> [What needs to be done]: Please write out exactly the lines of the data below from the line holding "The image size is (1000, 724)." through the line holding "The image size is (1456, 819).", and leave out the rest.

> [Records to use]:
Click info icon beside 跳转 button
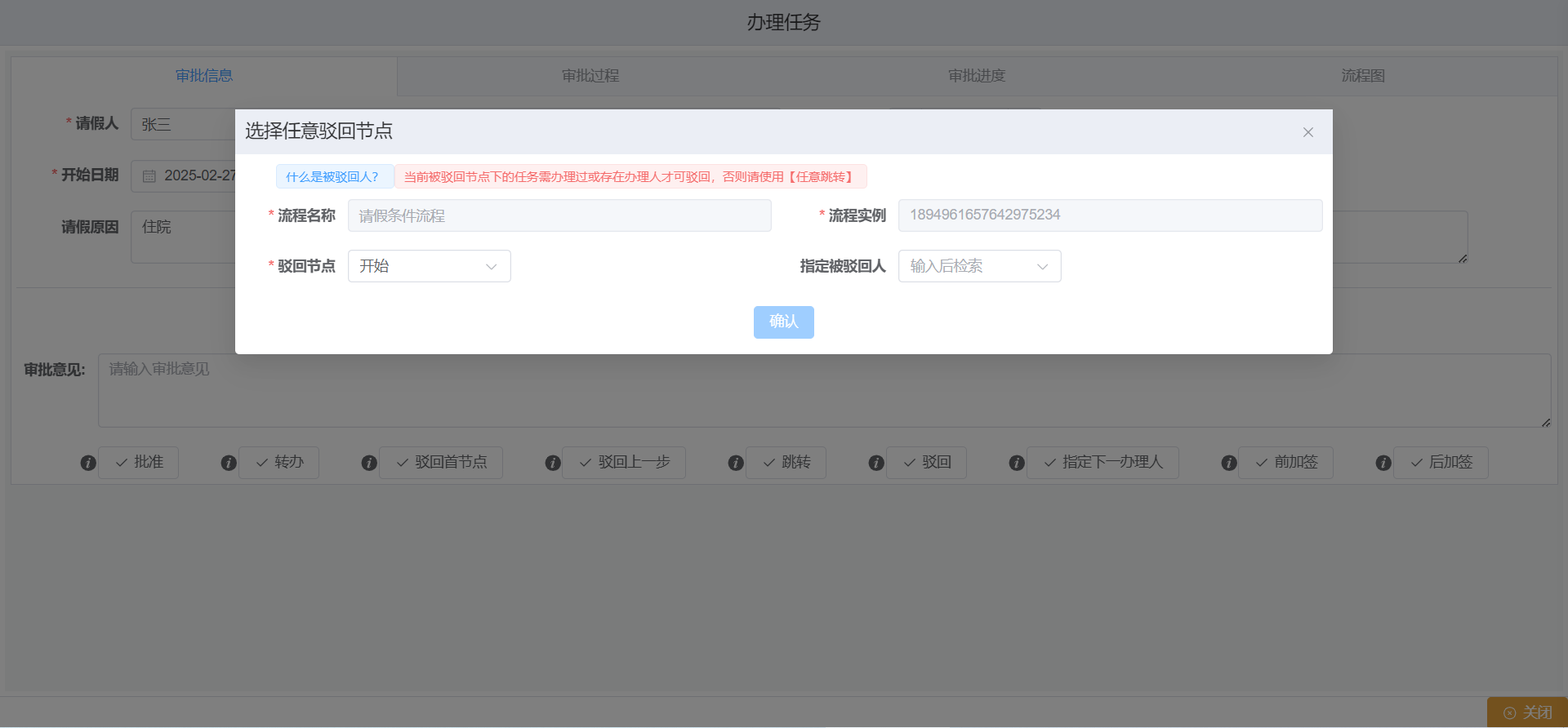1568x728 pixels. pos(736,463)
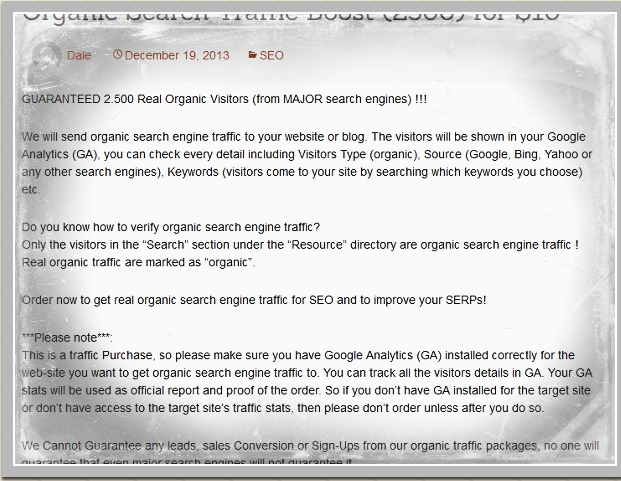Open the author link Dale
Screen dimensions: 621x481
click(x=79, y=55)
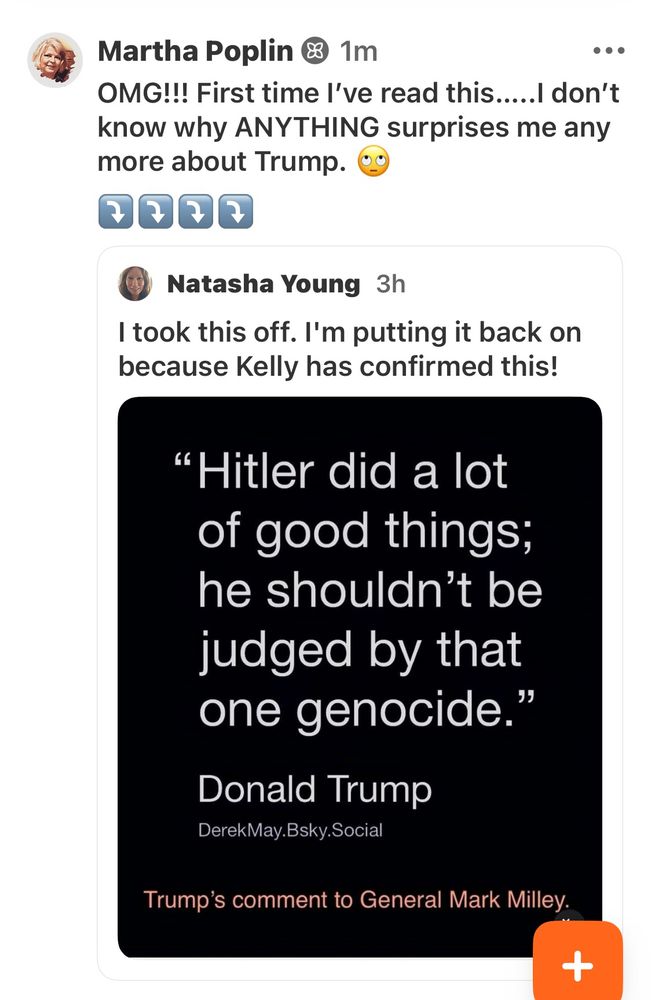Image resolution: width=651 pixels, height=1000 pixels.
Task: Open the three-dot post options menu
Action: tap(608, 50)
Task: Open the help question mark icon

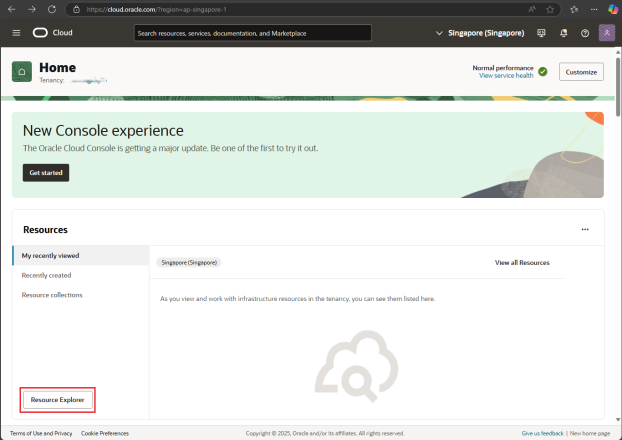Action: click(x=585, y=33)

--

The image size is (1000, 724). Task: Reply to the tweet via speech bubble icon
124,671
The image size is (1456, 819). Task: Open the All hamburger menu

> [Written solution]:
The image size is (1000, 724). Task: Reply to the tweet via speech bubble icon
124,671
The image size is (1456, 819). Task: Open the All hamburger menu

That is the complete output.